В это время Герцен остался в одиночестве. «Колокол» был страшно популярен в России в 1862 году, а в 1863-м Герцен остался один. И что он пишет? Он пишет: «Мы не свернём. Мы продолжим своё дело. Мы останемся на своих позициях. Мы с массой не сольёмся». И вот это верный урок.

А мне скажут: «А стратегически было бы вернее ради дела свободы сыграть на поле националистов». Многие сегодня пытаются сыграть на этом поле. Это означало бы — получить бесчестие и проигрыш одновременно. Герцен не пошёл на это. И пусть он к 1870 году — к году своей смерти — был полузабытым одиночкой в России, пусть говорили о лондонском изгнаннике, уже тогда с презрением говорили о лондонских изгнанниках, победило-то его дело в конце концов, понимаете. Вопрос: как оно победило и когда? Но прав-то оказался он. Польский-то вопрос оказался для России тогда бомбой, заложенной в её основании, а вовсе не синонимом укрепления нации, не способом её монолитности, не созданием её монолитности. Вот это очень существенное уточнение.
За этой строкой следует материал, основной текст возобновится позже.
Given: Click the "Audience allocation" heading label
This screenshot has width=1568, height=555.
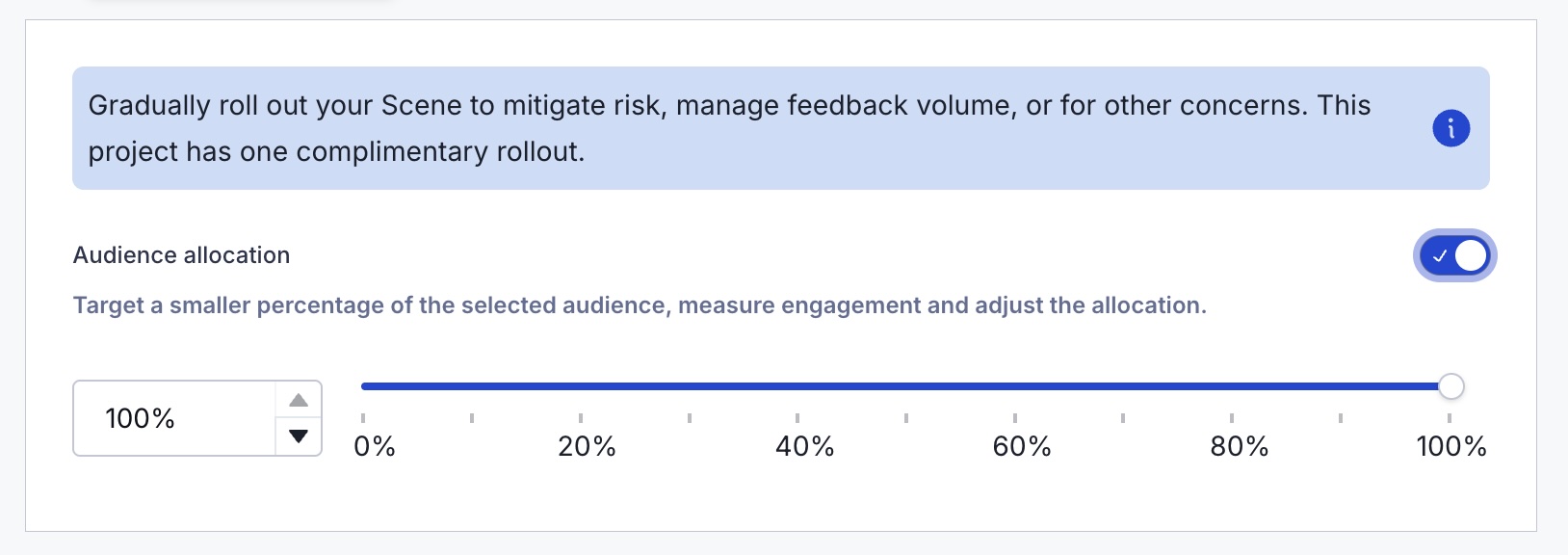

Позиция Герцена в 1863 году — это верный, важный, стратегический совет многим нынешним стратегам, которые надеются как-то сыграть на поле национализма. С националистами можно здороваться, с ними можно вести переговоры, с ними можно дискутировать, но выбирать их в союзники нельзя. У нас модернистский проект, а у них — архаический. И это большая разница. Кого я имею в виду под «нами»? Под «нами» я имею в виду всех, кто настроен критически. Мы хотим модернизации, а архаизации мы не хотим. Критика режима справа — это, простите, «чёрная сотня».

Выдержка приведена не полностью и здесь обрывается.